Blue flame flashed from him to her. The burning energy
seared his cheek to instant, bleeding rawness. He half fell to
the floor. And then, furious with the intense agony, he fought
free. "I'll break your bones!" he raged.
Her laughter, unlovely with her own suppressed fury, floated
up at him from the floor where he had flung her. She said,
"So you did have a secret supply of 'life' for yourself. You
damned double-crosser!"
His mortification yielded to the realization that anger was
useless. Tense with the weakness that was already a weight
on his muscles, he whirled toward the control board, and
began feverishly to make the adjustments that would pull the
ship back into normal space and time.
The body urge grew in him swiftly, a dark, remorseless
need. Twice, he reeled to the cot in a fit of nausea. But each
time he fought back to the control board. He sat there finally
at the controls, head drooping, conscious of the numbing
tautness that crept deeper, deeper. He drove the ship too fast.
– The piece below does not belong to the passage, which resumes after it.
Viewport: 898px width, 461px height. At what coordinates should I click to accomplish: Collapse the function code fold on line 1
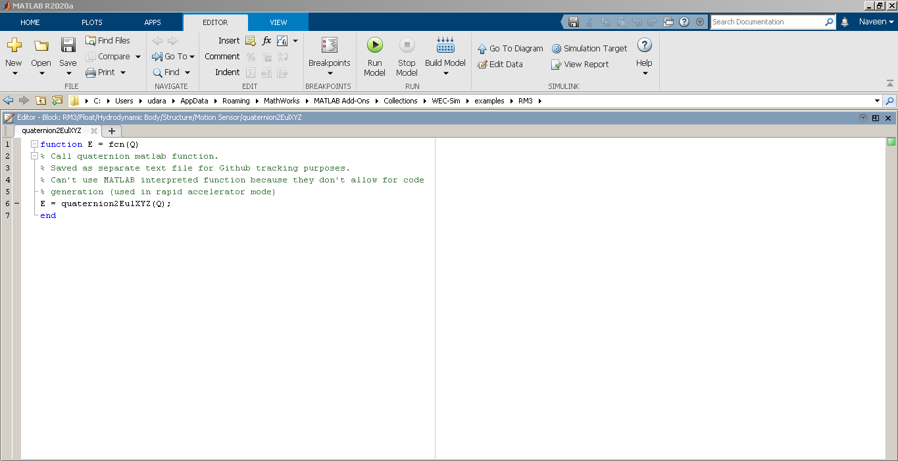tap(34, 144)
It turned a blazing white when at last it struck the atmo-
sphere of the third planet. But those hard metals held their
shape; and the terrible speeds yielded to the fury of the
reversers and to the pressure of air that thickened with every
mile.
It was the woman who helped his faltering form into the
tiny lifeboat. He lay there, gathering strength, staring
eagerly down at the blazing sea of lights that was the first
city he had seen on the night side of this strange world.
Dully, he watched as the woman eased the small ship into the
darkness behind a shed in a little back alley. And, because
succor seemed suddenly near, he was able to walk beside her
to the dimly lighted residential street near by.
He would have walked on blankly into the street, but the
woman's fingers held him back into the shadows of the alley.
"Are you mad?" she whispered. "Lie down. We'll stay here
until someone comes."
The concrete was hard beneath his body, but after a mo-
ment of the painful rest it brought, he felt a fault surge of
energy, and he was able to voice his bitter thought. "If you
hadn't stolen most of my carefully saved 'life,' we wouldn't
be in this desperate position. You well know that it's more
important that I remain at full power."
In the dark beside him, the woman lay quiet for a while.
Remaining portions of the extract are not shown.